Goal: Please rewrite the records starting with the line that contains "Task: Open the Bath city link" and going on through the line that contains "The height and width of the screenshot is (497, 946).", requests included, and shift every coordinate in the answers by -83.

Exercise material:
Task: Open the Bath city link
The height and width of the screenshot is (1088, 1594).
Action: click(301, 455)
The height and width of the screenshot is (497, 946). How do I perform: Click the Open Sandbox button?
* * *
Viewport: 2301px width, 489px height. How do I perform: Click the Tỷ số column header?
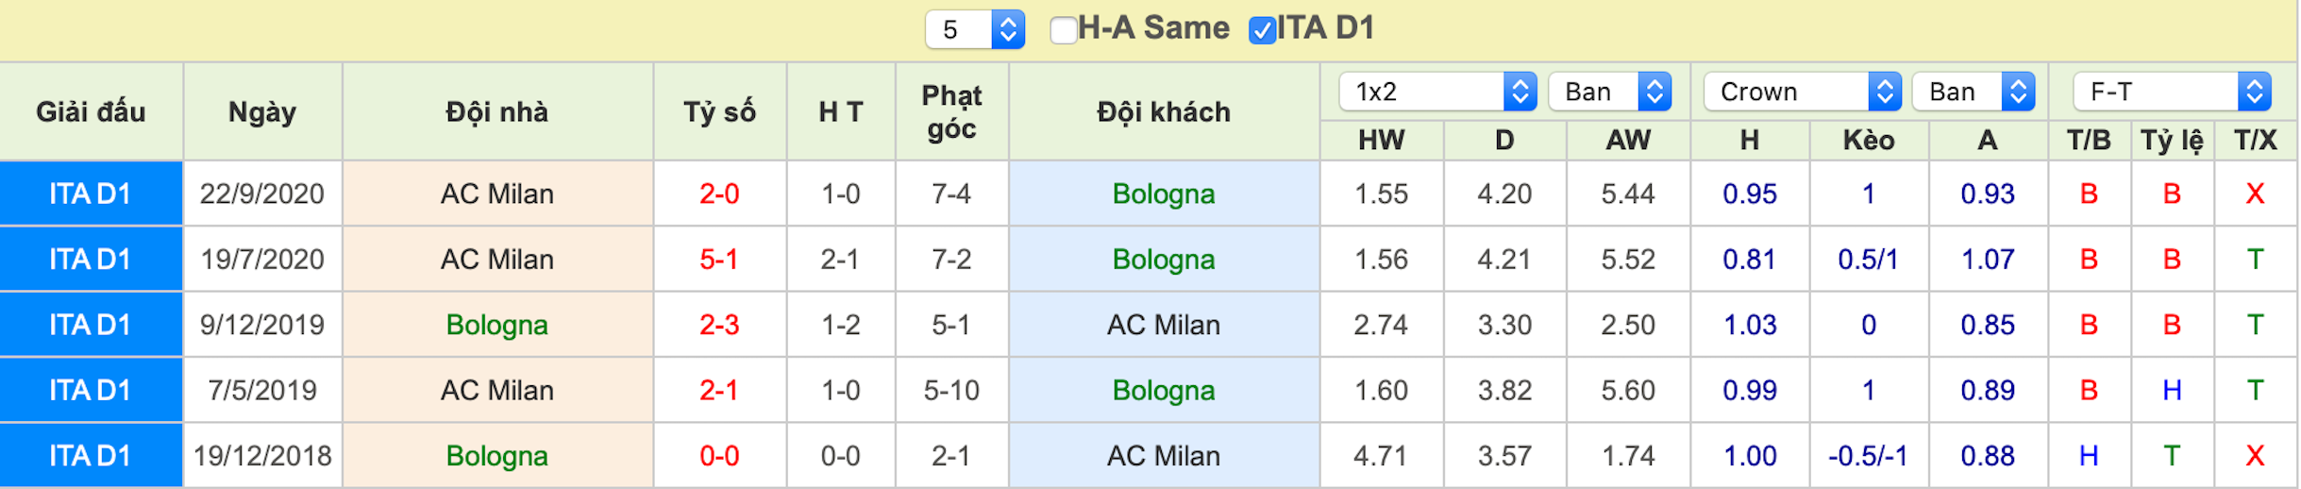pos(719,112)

Complete response:
Task: Open the Bath city link
The height and width of the screenshot is (1088, 1594).
Action: click(218, 372)
The height and width of the screenshot is (497, 946). How do I perform: Click the Open Sandbox button?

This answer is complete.